### Provided records:

========================================================================

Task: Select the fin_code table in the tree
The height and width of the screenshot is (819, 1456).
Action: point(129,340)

========================================================================

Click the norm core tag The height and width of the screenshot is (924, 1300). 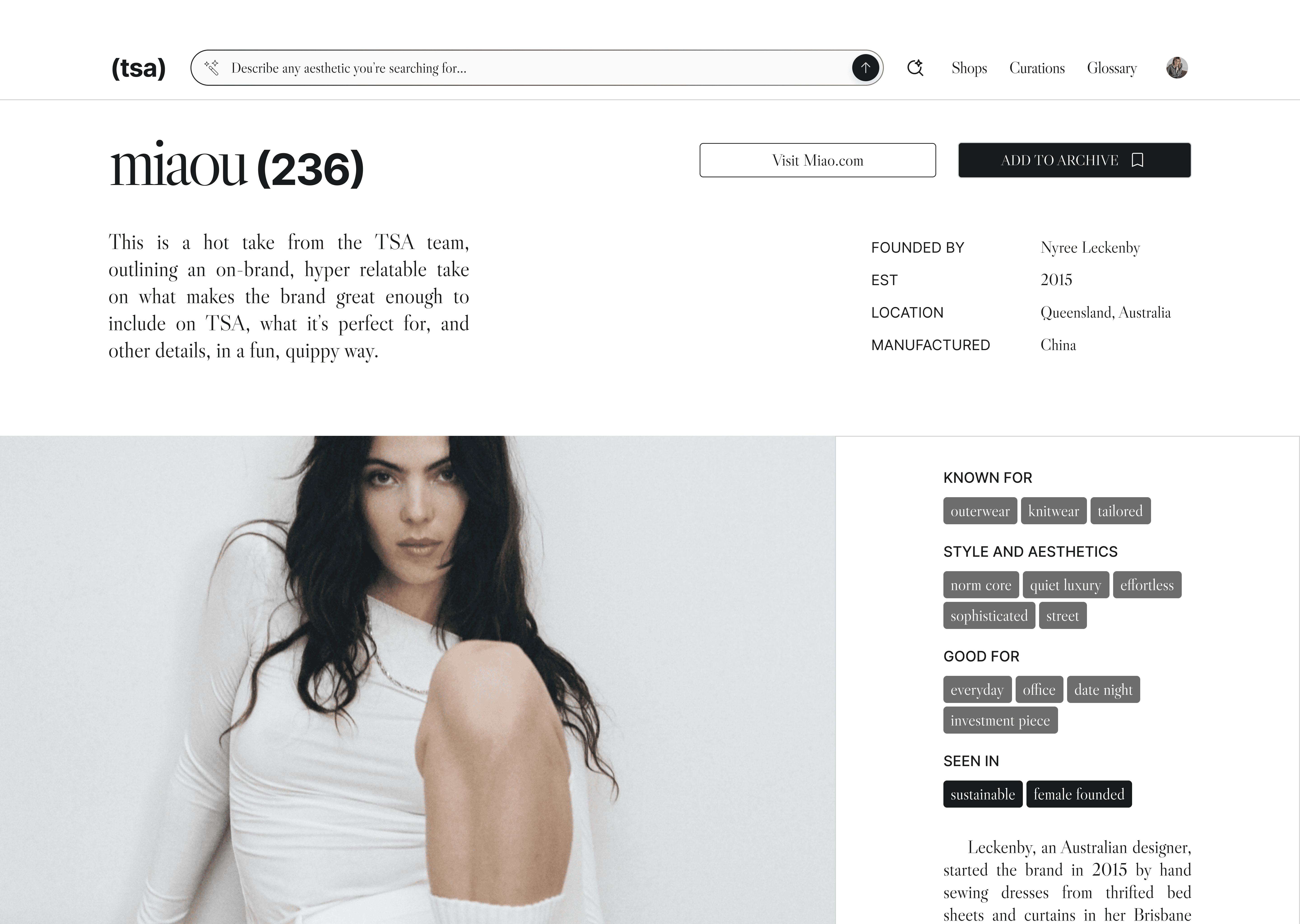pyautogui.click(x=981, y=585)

========================================================================

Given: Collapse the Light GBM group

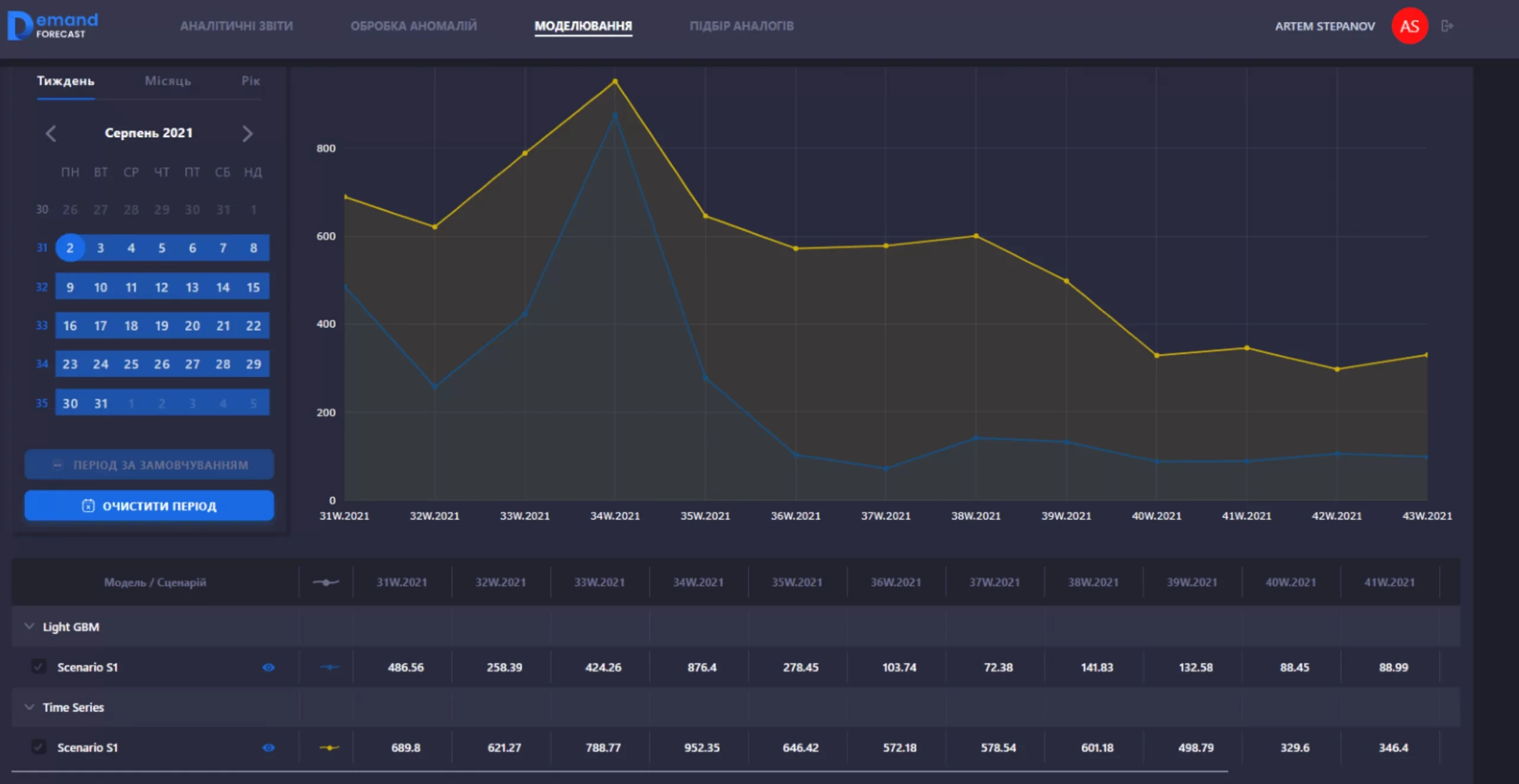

========================================================================

### Given task:
Format the items from the line containing "Task: Select the fin_code table in the tree" through the line containing "Action: point(129,340)" as a JSON list of strings, one string per line, omitting blank lines.

### Response:
[
  "Task: Select the fin_code table in the tree",
  "The height and width of the screenshot is (819, 1456).",
  "Action: point(129,340)"
]